The kid didn’t answer immediately and when he did—“She’s an old lady, but she knows what she’s doing”—his answer didn’t seem to address Kevin’s question.
Riley asked him if there were zombies out on the islands.
“Not that I know of.”
“Then how come you guys stay here? Why wouldn’t you have moved out to one of the islands by now?”
“My uncle prefers the mainland. Zombies ain’t so bad when you know how to deal with them.”
“Hey, Elmore, listen up,” Kevin’s voice grew very serious. “You remember what I said about someone following us, right? You keeping an eye on those kids?”
“Yeah. And thank you for that food. They enjoyed it.”
“You’re welcome.” Kevin unfastened his pack and retrieved several more freeze-dried pouches. “Here,” he offered. Elmore stepped forward this time, accepting the packages from Kevin’s hands.
“I thank you again,” Elmore said. “My uncle should be back in soon. He never stays out past dark too long.”
“Well, we’ll talk to him later on then. Or tomorrow. Goodnight.”
“Goodnight.” His blackened tooth clear in the moonlight, Elmore smiled before returning to his house and his wards.
* * *
Dee observed their melee with the undead and their conference with the kid from the window. He had not been able to hear the conversation so they related the salient points mentioned. When they told him about the island and the old lady, Dee said, “Her dogs, huh?”
“The kid’s all right.” Kevin dismissed what had earlie
r posed itself as a possible threat.
“I believe he is, Kev. But if the uncle doesn’t want to work with us, we’re still going to have to take the boat.”
“Dee, if we just take their boat, these people are screwed.”
“So hopefully the uncle will be willing to work with us, Riley.”“Wonder how Bruce is doing.” Kevin stood looking out the window. “Better view of the water tower in the room next door.”
“There many Zed under the water tower?” Riley found herself wondering if the undead could climb.
“Can’t really tell from this distance.” Dee motioned futilely with the minocular. “Even with this.”
“Better view in the other room.”
“You want to move to the other room, Kev?”
“Yeah. Let’s move over there. Have a better bead on Bruce, still be able to see the house.”
“Somebody give me a hand?” Dee asked. “Please?” Riley went over to him, reaching down and helping him up. He braced himself against his FN-FAL until he could stand, then propped the rifle with its under-barrel chainsaw against the wall near the window, toothed blade up. He draped his arm around Riley’s shoulder, his other hand around his minocular and hobbled along on one leg as she supported him from the room.
Kevin gathered up their packs and rifles but was unable to lug Dee’s assault rifle on top of all he already carted. He left the room, thinking he’d come right back and get it.

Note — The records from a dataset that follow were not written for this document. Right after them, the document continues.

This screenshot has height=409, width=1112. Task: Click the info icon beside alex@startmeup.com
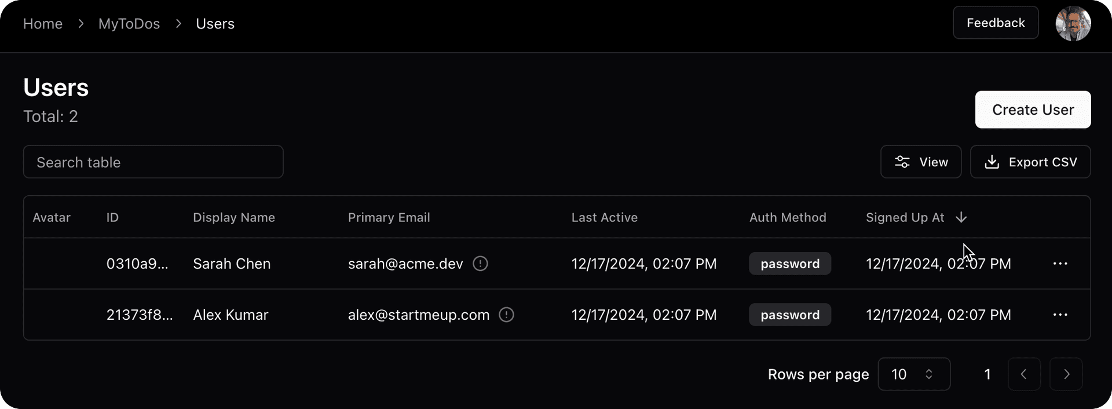coord(506,315)
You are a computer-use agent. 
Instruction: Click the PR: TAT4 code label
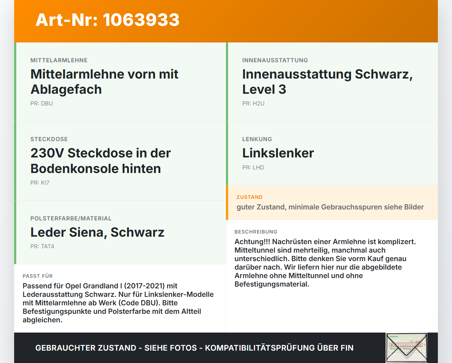[42, 247]
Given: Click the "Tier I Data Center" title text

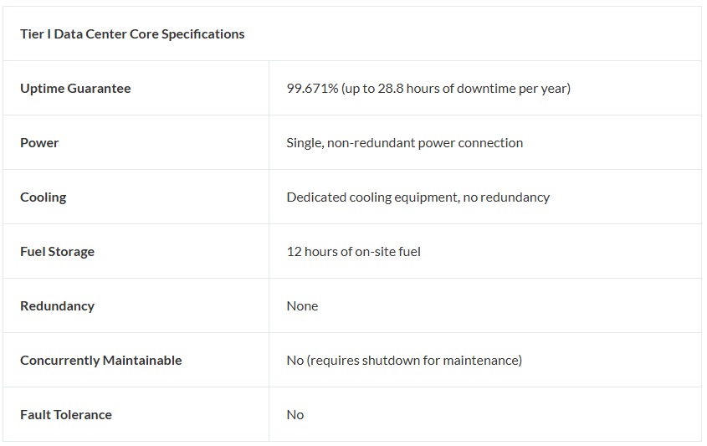Looking at the screenshot, I should 74,34.
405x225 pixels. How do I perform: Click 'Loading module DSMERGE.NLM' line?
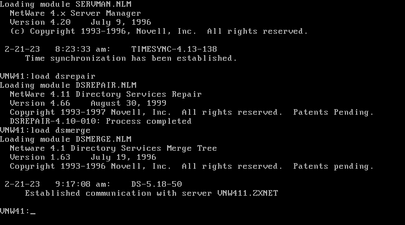66,140
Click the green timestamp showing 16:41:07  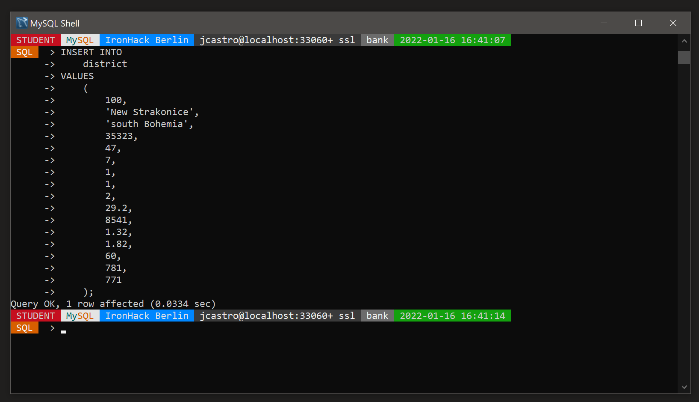452,40
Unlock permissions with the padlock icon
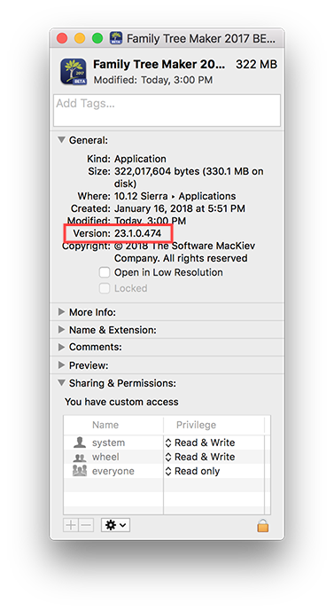334x611 pixels. [x=263, y=525]
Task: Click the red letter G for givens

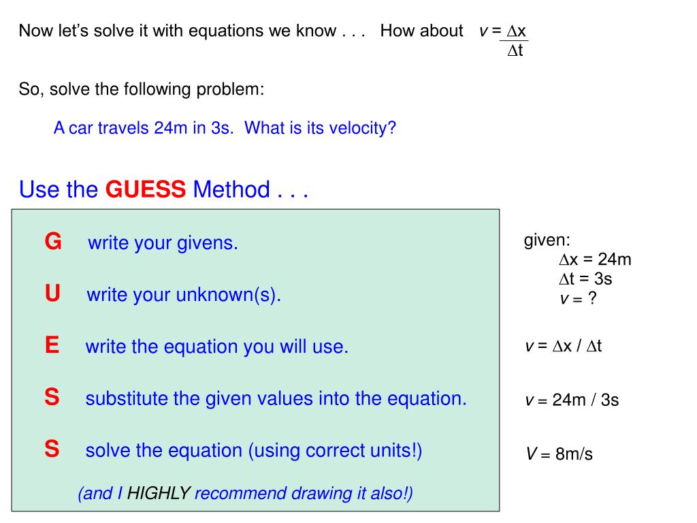Action: tap(53, 242)
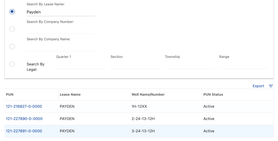Select the Search By Lease Name radio button

coord(12,12)
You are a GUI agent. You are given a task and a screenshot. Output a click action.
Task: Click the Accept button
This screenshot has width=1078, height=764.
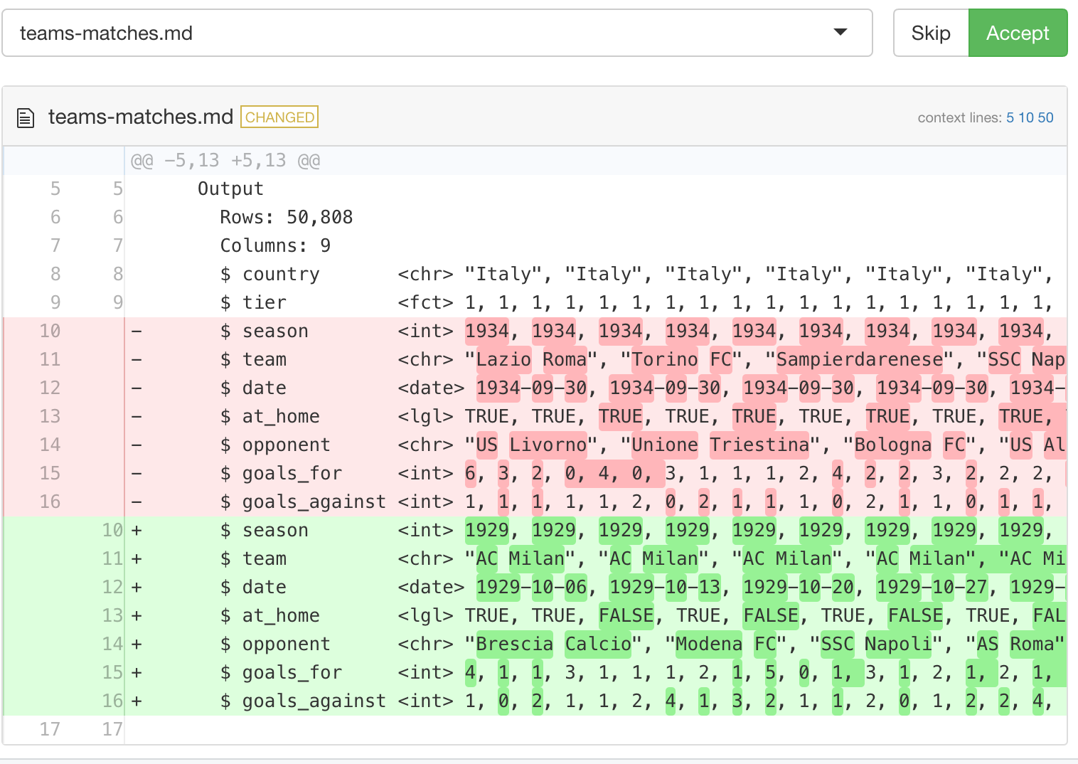(1017, 32)
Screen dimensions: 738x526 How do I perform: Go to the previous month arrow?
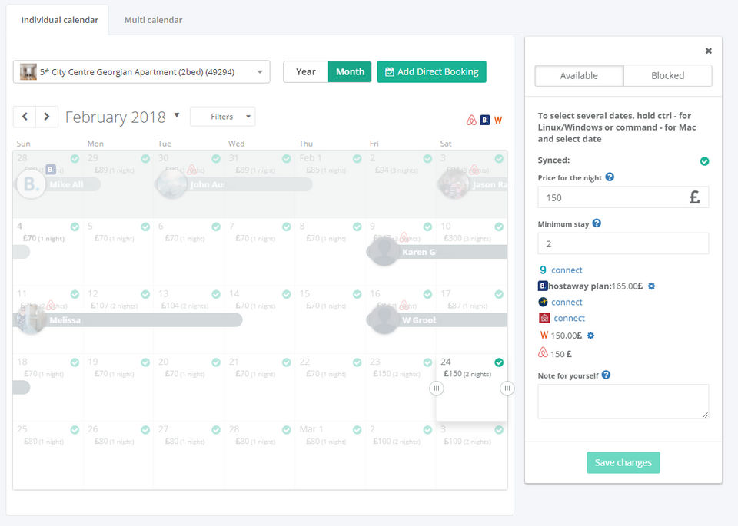(25, 117)
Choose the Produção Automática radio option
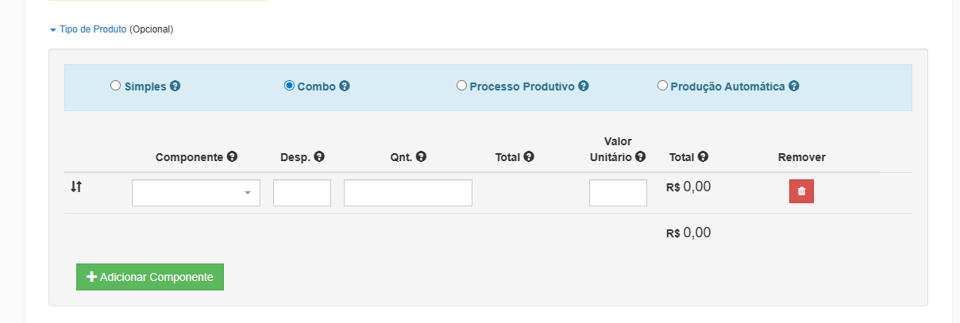Image resolution: width=960 pixels, height=323 pixels. pyautogui.click(x=662, y=85)

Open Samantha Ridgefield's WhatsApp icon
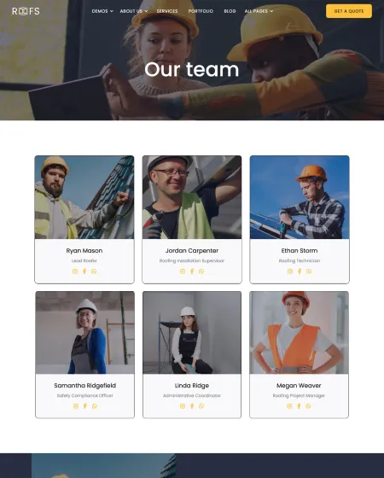[95, 406]
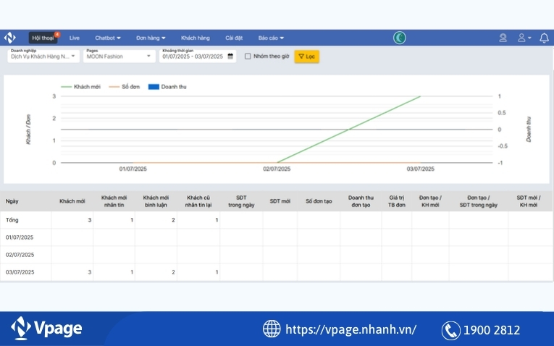Toggle Khách mới legend series

click(x=81, y=86)
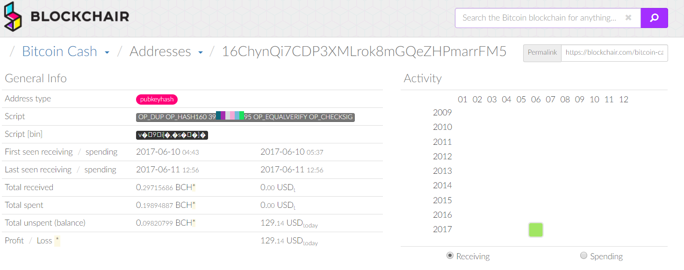
Task: Open the Bitcoin Cash dropdown arrow
Action: pyautogui.click(x=107, y=52)
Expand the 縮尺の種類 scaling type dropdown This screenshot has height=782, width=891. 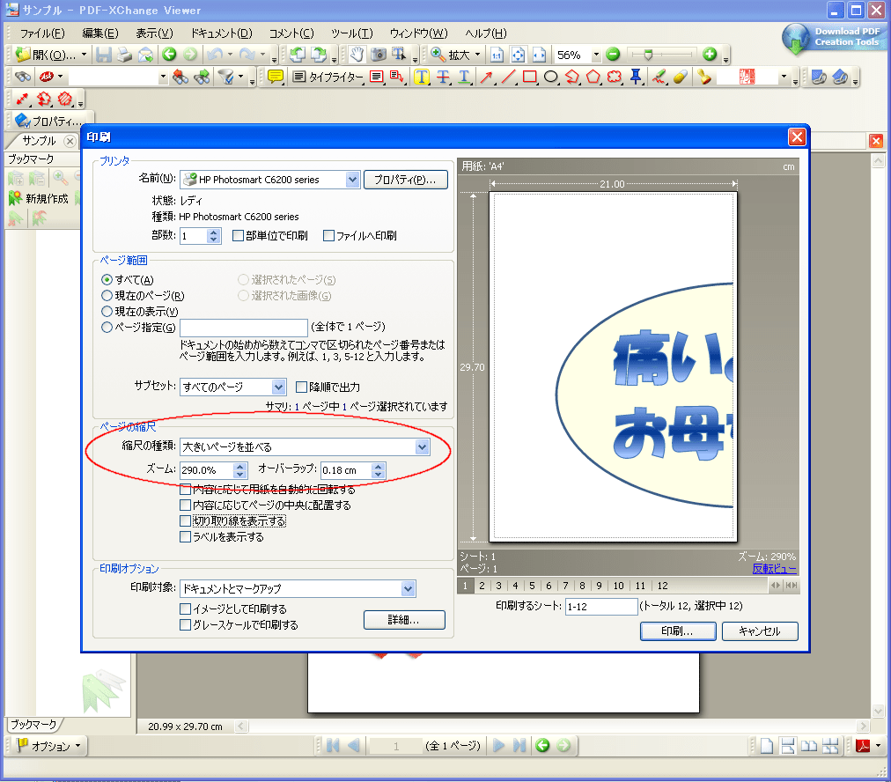coord(422,447)
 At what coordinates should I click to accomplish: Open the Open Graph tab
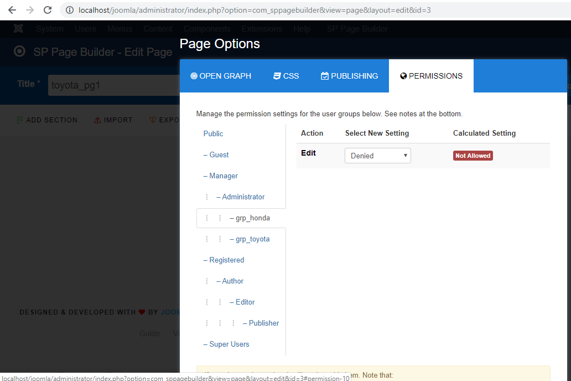click(221, 76)
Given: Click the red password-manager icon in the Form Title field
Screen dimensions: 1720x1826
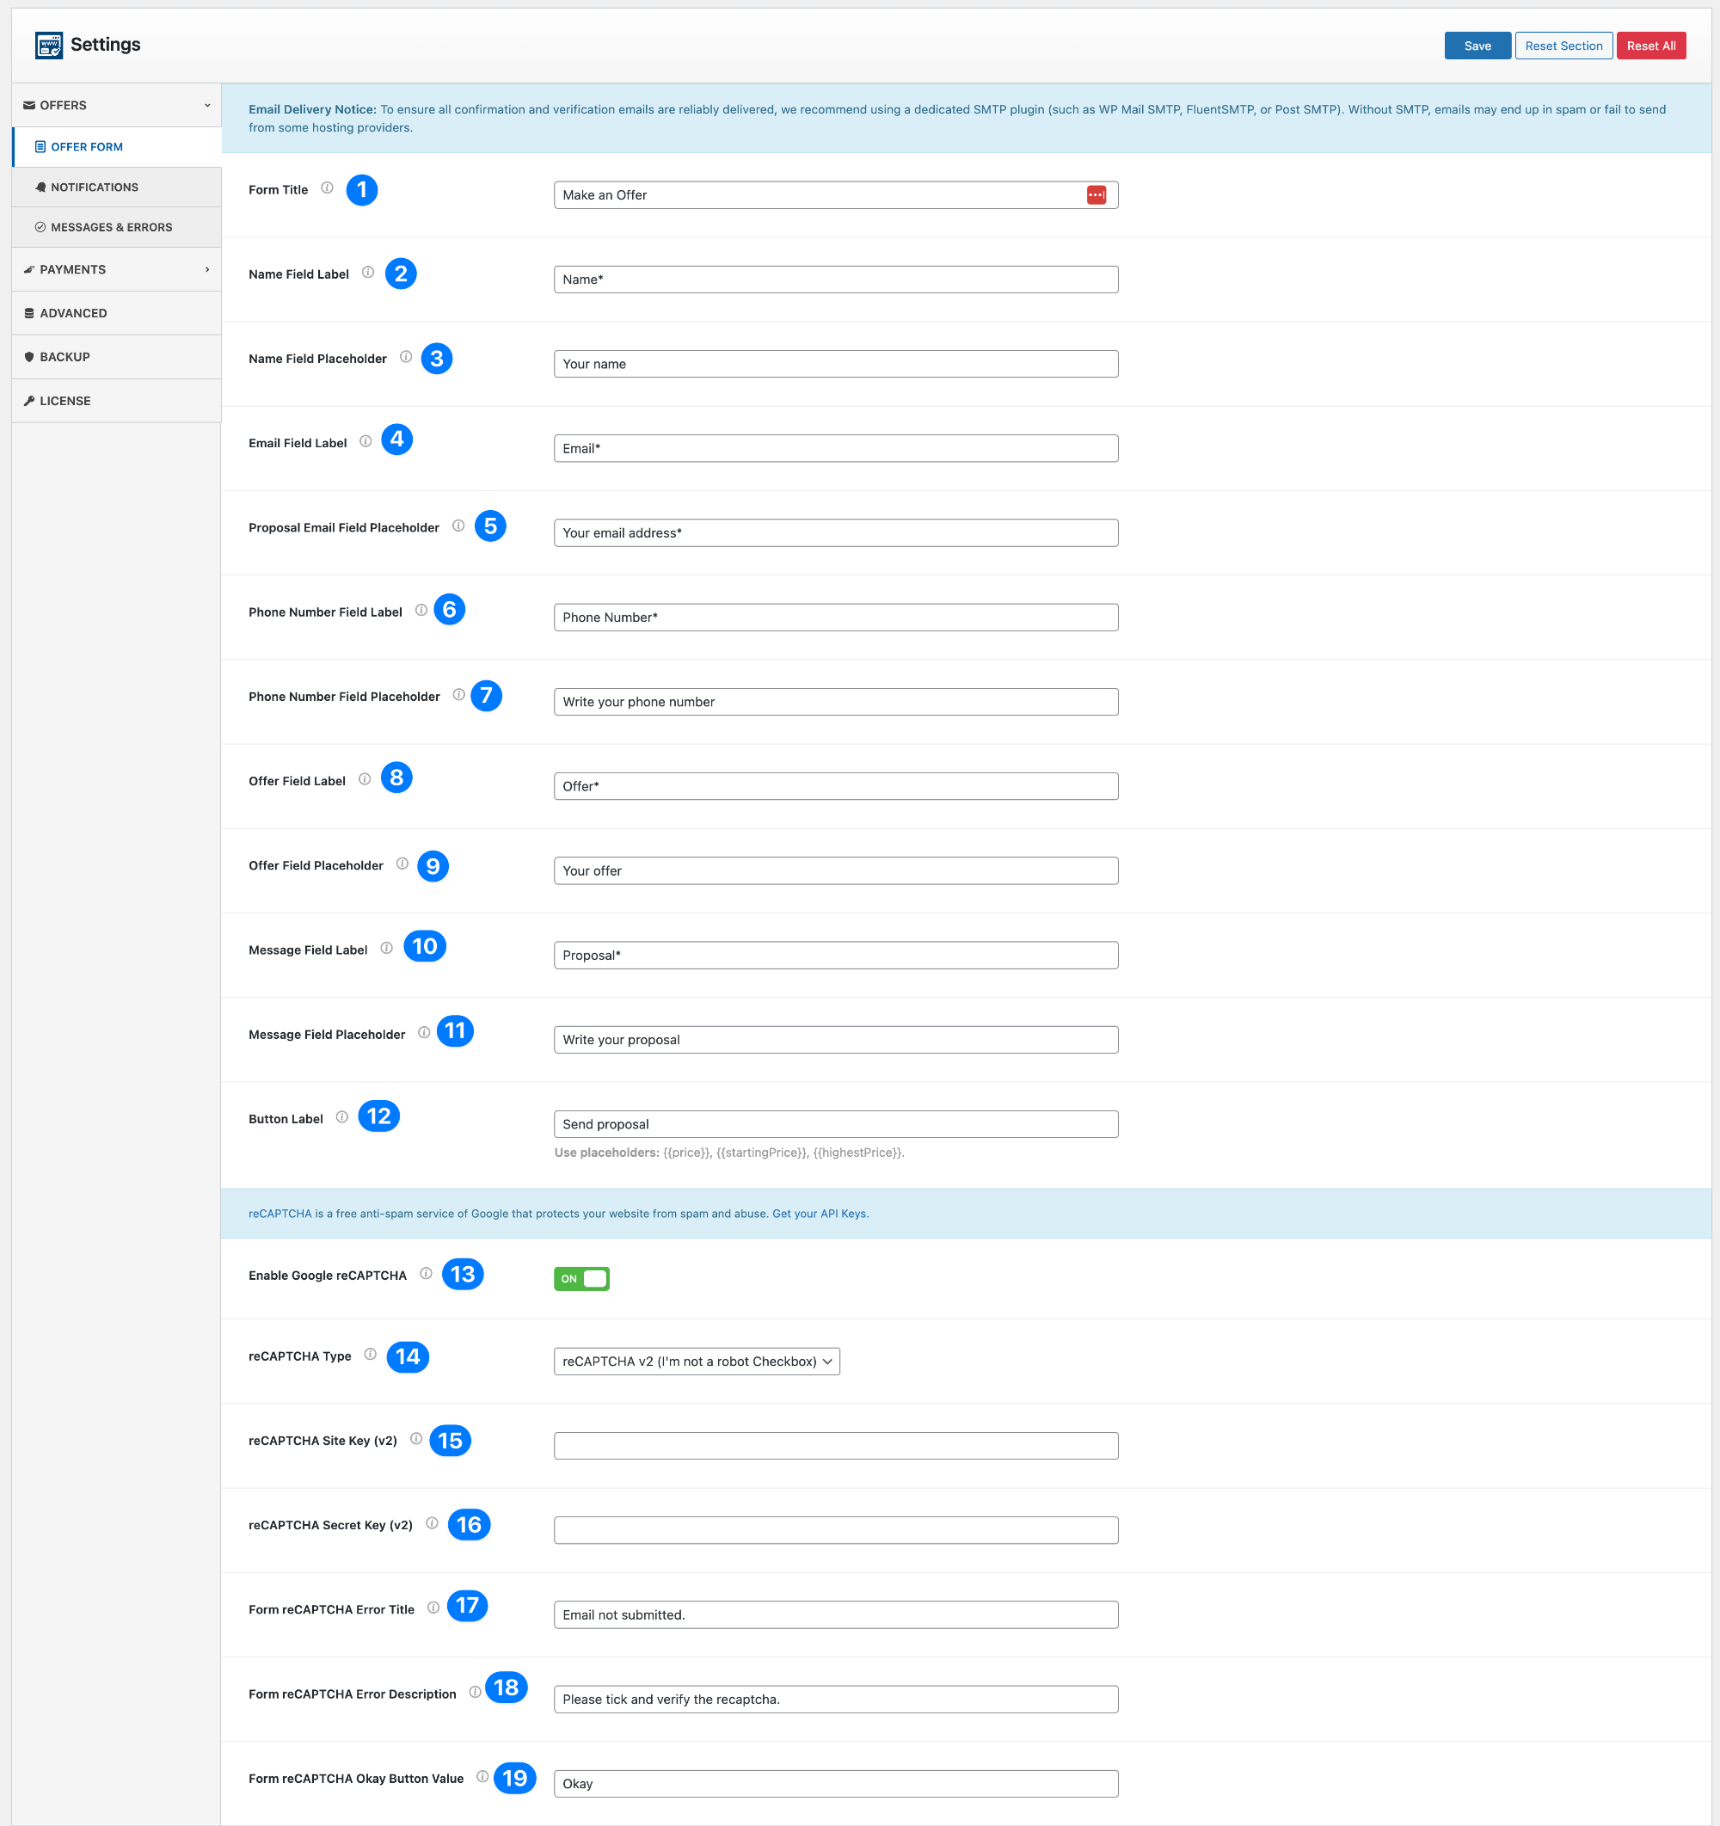Looking at the screenshot, I should pos(1096,195).
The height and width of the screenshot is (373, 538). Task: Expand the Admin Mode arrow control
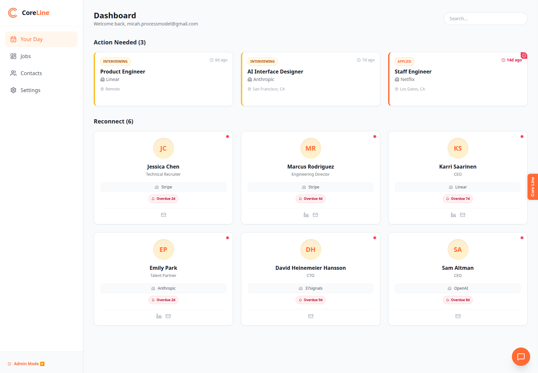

The store they moved into occupied a corner of the strip mall and—as Kevin had promised—provided a better view of the water tower while the house across from them remained easily seen. They placed their gear down and spent some time at the windows, scrutinizing the night.
* * *
Kevin was snoring quietly and Riley found herself entertaining morbid thoughts. Her mind wandered back to the first city she had visited here in the Outlands, the numbers marked on each façade speaking to the corpses within. The adult skeletons on either side of the child’s bones, all in the bed. The man or woman alone in the port-a-potty. The barn. The barn. She sat up, banishing that show of horrors from her mind.
Moonlight shafted over Dee’s features at the window where he kept watch.